__Information provided__
◆ ◆ ◆ ◆ ◆

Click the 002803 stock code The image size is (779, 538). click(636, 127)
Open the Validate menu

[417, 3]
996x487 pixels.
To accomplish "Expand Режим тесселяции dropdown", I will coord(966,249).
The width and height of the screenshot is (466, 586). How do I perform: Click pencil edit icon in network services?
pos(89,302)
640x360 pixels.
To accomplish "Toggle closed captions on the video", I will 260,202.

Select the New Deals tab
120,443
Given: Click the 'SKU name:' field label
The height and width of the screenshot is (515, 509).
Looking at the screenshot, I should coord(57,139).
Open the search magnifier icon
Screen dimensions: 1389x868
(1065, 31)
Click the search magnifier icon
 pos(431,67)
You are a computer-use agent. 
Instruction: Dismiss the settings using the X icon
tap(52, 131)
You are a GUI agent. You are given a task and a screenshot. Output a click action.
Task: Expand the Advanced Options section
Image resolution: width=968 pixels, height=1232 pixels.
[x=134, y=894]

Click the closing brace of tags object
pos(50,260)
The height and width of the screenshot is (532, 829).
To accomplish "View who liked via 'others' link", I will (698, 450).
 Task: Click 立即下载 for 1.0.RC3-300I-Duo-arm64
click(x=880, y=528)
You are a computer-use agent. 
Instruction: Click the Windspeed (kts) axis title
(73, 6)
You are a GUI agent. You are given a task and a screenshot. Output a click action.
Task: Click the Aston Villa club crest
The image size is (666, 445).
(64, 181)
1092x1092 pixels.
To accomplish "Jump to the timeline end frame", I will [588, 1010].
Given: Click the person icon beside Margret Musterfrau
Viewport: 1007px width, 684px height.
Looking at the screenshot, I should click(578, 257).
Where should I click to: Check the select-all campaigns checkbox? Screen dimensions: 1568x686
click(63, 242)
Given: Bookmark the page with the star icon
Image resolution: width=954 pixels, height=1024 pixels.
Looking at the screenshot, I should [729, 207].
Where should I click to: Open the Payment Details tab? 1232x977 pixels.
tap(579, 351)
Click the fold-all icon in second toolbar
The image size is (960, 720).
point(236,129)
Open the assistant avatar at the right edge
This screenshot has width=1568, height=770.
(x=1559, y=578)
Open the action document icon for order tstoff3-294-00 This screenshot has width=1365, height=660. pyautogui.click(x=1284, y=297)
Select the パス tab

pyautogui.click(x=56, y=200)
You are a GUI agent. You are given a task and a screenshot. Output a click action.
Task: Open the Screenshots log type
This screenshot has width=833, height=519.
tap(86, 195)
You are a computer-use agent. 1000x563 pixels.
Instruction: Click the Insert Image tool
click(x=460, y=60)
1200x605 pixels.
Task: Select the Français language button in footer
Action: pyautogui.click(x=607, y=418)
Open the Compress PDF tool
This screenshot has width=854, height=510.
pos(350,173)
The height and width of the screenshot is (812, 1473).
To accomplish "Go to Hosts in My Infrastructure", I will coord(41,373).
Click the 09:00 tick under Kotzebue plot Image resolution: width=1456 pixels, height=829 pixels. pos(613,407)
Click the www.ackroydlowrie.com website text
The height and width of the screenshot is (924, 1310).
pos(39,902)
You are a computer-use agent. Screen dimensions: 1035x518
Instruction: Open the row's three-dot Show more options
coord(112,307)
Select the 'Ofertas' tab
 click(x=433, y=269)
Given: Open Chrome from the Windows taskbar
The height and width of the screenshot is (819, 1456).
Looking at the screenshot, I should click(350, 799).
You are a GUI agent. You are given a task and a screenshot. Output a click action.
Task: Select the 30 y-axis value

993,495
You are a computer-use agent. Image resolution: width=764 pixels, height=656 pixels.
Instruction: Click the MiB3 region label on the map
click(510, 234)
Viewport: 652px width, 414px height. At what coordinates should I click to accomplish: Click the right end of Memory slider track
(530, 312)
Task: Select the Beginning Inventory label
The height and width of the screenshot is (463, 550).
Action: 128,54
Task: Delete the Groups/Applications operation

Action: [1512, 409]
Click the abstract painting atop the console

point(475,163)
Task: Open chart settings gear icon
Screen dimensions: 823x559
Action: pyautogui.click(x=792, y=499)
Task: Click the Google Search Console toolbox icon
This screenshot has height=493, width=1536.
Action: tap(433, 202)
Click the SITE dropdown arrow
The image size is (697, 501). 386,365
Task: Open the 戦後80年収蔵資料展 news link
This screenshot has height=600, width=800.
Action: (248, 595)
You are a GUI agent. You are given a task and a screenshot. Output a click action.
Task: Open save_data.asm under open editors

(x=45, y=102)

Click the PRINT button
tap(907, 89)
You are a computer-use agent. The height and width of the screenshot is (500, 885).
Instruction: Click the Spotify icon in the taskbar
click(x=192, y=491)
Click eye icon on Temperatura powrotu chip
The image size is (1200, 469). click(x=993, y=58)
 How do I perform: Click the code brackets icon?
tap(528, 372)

◆ ◆ ◆ ◆ ◆

__Prompt__
Retype the data precisely.

__Task answer__
Click the 002803 stock code The image size is (779, 538). click(636, 127)
Open the Validate menu

[417, 3]
996x487 pixels.
To accomplish "Expand Режим тесселяции dropdown", I will coord(966,249).
The width and height of the screenshot is (466, 586). How do I perform: Click pencil edit icon in network services?
pos(89,302)
640x360 pixels.
To accomplish "Toggle closed captions on the video", I will 260,202.

Select the New Deals tab
120,443
Given: Click the 'SKU name:' field label
The height and width of the screenshot is (515, 509).
Looking at the screenshot, I should coord(57,139).
Open the search magnifier icon
Screen dimensions: 1389x868
(1065, 31)
Click the search magnifier icon
 pos(431,67)
You are a computer-use agent. 
Instruction: Dismiss the settings using the X icon
tap(52, 131)
You are a GUI agent. You are given a task and a screenshot. Output a click action.
Task: Expand the Advanced Options section
Image resolution: width=968 pixels, height=1232 pixels.
[x=134, y=894]

Click the closing brace of tags object
pos(50,260)
The height and width of the screenshot is (532, 829).
To accomplish "View who liked via 'others' link", I will (698, 450).
 Task: Click 立即下载 for 1.0.RC3-300I-Duo-arm64
click(x=880, y=528)
You are a computer-use agent. 
Instruction: Click the Windspeed (kts) axis title
(73, 6)
You are a GUI agent. You are given a task and a screenshot. Output a click action.
Task: Click the Aston Villa club crest
The image size is (666, 445).
(64, 181)
1092x1092 pixels.
To accomplish "Jump to the timeline end frame", I will [588, 1010].
Given: Click the person icon beside Margret Musterfrau
Viewport: 1007px width, 684px height.
Looking at the screenshot, I should click(578, 257).
Where should I click to: Check the select-all campaigns checkbox? Screen dimensions: 1568x686
click(63, 242)
Given: Bookmark the page with the star icon
Image resolution: width=954 pixels, height=1024 pixels.
Looking at the screenshot, I should [729, 207].
Where should I click to: Open the Payment Details tab? 1232x977 pixels.
tap(579, 351)
Click the fold-all icon in second toolbar
The image size is (960, 720).
point(236,129)
Open the assistant avatar at the right edge
This screenshot has width=1568, height=770.
(x=1559, y=578)
Open the action document icon for order tstoff3-294-00 This screenshot has width=1365, height=660. pyautogui.click(x=1284, y=297)
Select the パス tab

pyautogui.click(x=56, y=200)
You are a GUI agent. You are given a task and a screenshot. Output a click action.
Task: Open the Screenshots log type
This screenshot has width=833, height=519.
tap(86, 195)
You are a computer-use agent. 1000x563 pixels.
Instruction: Click the Insert Image tool
click(x=460, y=60)
1200x605 pixels.
Task: Select the Français language button in footer
Action: pyautogui.click(x=607, y=418)
Open the Compress PDF tool
This screenshot has width=854, height=510.
pos(350,173)
The height and width of the screenshot is (812, 1473).
To accomplish "Go to Hosts in My Infrastructure", I will coord(41,373).
Click the 09:00 tick under Kotzebue plot Image resolution: width=1456 pixels, height=829 pixels. pos(613,407)
Click the www.ackroydlowrie.com website text
The height and width of the screenshot is (924, 1310).
pos(39,902)
You are a computer-use agent. Screen dimensions: 1035x518
Instruction: Open the row's three-dot Show more options
coord(112,307)
Select the 'Ofertas' tab
 click(x=433, y=269)
Given: Open Chrome from the Windows taskbar
The height and width of the screenshot is (819, 1456).
Looking at the screenshot, I should click(350, 799).
You are a GUI agent. You are given a task and a screenshot. Output a click action.
Task: Select the 30 y-axis value

993,495
You are a computer-use agent. Image resolution: width=764 pixels, height=656 pixels.
Instruction: Click the MiB3 region label on the map
click(510, 234)
Viewport: 652px width, 414px height. At what coordinates should I click to accomplish: Click the right end of Memory slider track
(530, 312)
Task: Select the Beginning Inventory label
The height and width of the screenshot is (463, 550).
Action: 128,54
Task: Delete the Groups/Applications operation

Action: [1512, 409]
Click the abstract painting atop the console

point(475,163)
Task: Open chart settings gear icon
Screen dimensions: 823x559
Action: pyautogui.click(x=792, y=499)
Task: Click the Google Search Console toolbox icon
This screenshot has height=493, width=1536.
Action: tap(433, 202)
Click the SITE dropdown arrow
The image size is (697, 501). 386,365
Task: Open the 戦後80年収蔵資料展 news link
This screenshot has height=600, width=800.
Action: (248, 595)
You are a GUI agent. You are given a task and a screenshot. Output a click action.
Task: Open save_data.asm under open editors

(x=45, y=102)

Click the PRINT button
tap(907, 89)
You are a computer-use agent. The height and width of the screenshot is (500, 885).
Instruction: Click the Spotify icon in the taskbar
click(x=192, y=491)
Click eye icon on Temperatura powrotu chip
The image size is (1200, 469). click(x=993, y=58)
 How do I perform: Click the code brackets icon?
tap(528, 372)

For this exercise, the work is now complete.